Thalassaemia

Normal newborn has 90%+ HbF (alpha-gamma chains), dropping with age. In childhood, normal HbF is <2%. HbA2 (alpha-delta instead of alpha-beta) is normally <3.5%, and HbA:HbA2 ratio should be at least 40:1.

Alpha thalassaemia

4 genes for alpha chains. Africans, Afro-Caribbean (provided no Chinese ancestry), South Asians tend to carry the deletional α+ allele (“alpha plus” thalassaemia) which has no health consequences for person or their children (but causes endless confusion…). If both parents have alpha plus, child can just end up alpha plus.

Mediterranean, Middle Eastern, East Asian, SE Asian can have alpha plus or “–” (“zero”) defect, that is more serious.

  • If alpha zero, there is usually mild microcytic anaemia, easily confused with iron deficiency. No treatment required, though. Risk of “HbH” disease if other parent alpha plus – abnormal tetramers form viz Hb Barts (4 deltas) and HbH (4 betas). There is mild to moderate anaemia, Heinz bodies (accumulations of excess beta chains) and splenomegaly. Most people do not need any treatment, however.
  • If both parents alpha zero, risk of all 4 alpha genes being abnormal – “alpha zero major” – survival is not possible. The baby develops hydrops (as the unstable Hb forms do not deliver oxygen appropriately, so organ failure), and death occurs in utero or soon after birth.
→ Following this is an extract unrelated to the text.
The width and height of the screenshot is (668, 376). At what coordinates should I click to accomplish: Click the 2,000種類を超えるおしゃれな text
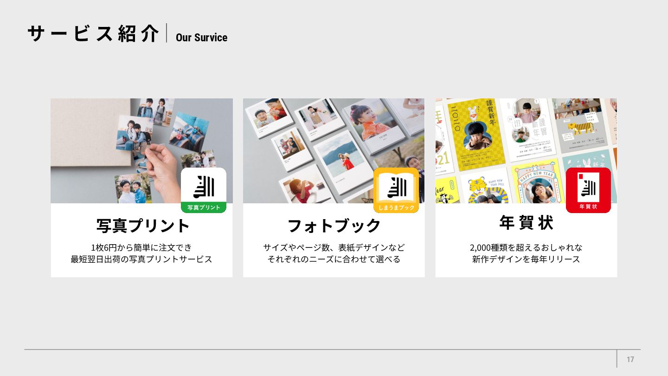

Electrophoresis will show high quantities of Hb Barts in alpha zero thal major. In the trait form, there are often normal levels of HbA and HbA2 so need to do gene deletions.

Beta thalassaemia

Seen in the Mediterranean, Africa, SE Asia. Just 2 genes, so a heterozygote is a carrier, may have mild microcytic anaemia. In the Mediterranean form, the gene is usually a zero producer, so the disease is more severe than in Africa, where production is reduced but not absent.

Beta thal Major (homozygous) present after 6 months of age with anaemia, frontal bossing, growth failure, hepatosplenomegaly.

In Beta-thal trait, HbA2 is obviously increased eg 3.5-7%, and ratio reduced eg 20:1. The only exception is if there is co-existing severe iron deficiency. In beta-thal disease, you may not see such an increase if there’s lots of HbF around (about half the cases), and increased HbF is not specific; but the clinical picture doesn’t leave much doubt. Inclusions (alpha chains) seen esp post splenectomy. Retic count surprisingly normal due to severe intramedullary erythroblast destruction.

Treatment is with folate and regular blood transfusion, which then leads to cirrhosis, pigmentation, diabetes etc. Splenectomy reduces transfusion requirements but because of the increased vulnerability to pneumococcal infection this is usually deferred until later childhood.

Deferipone is oral chelating agent, used in Europe but not licensed in US. Acrimonious debate between lead researcher and drug company about research.

An intermediate beta thal exists, where transfusion is only required at times of increased stress.

Combined alpha thalassaemia and sickle cell disease tends to give less anaemia, but more vaso-occlusive crises.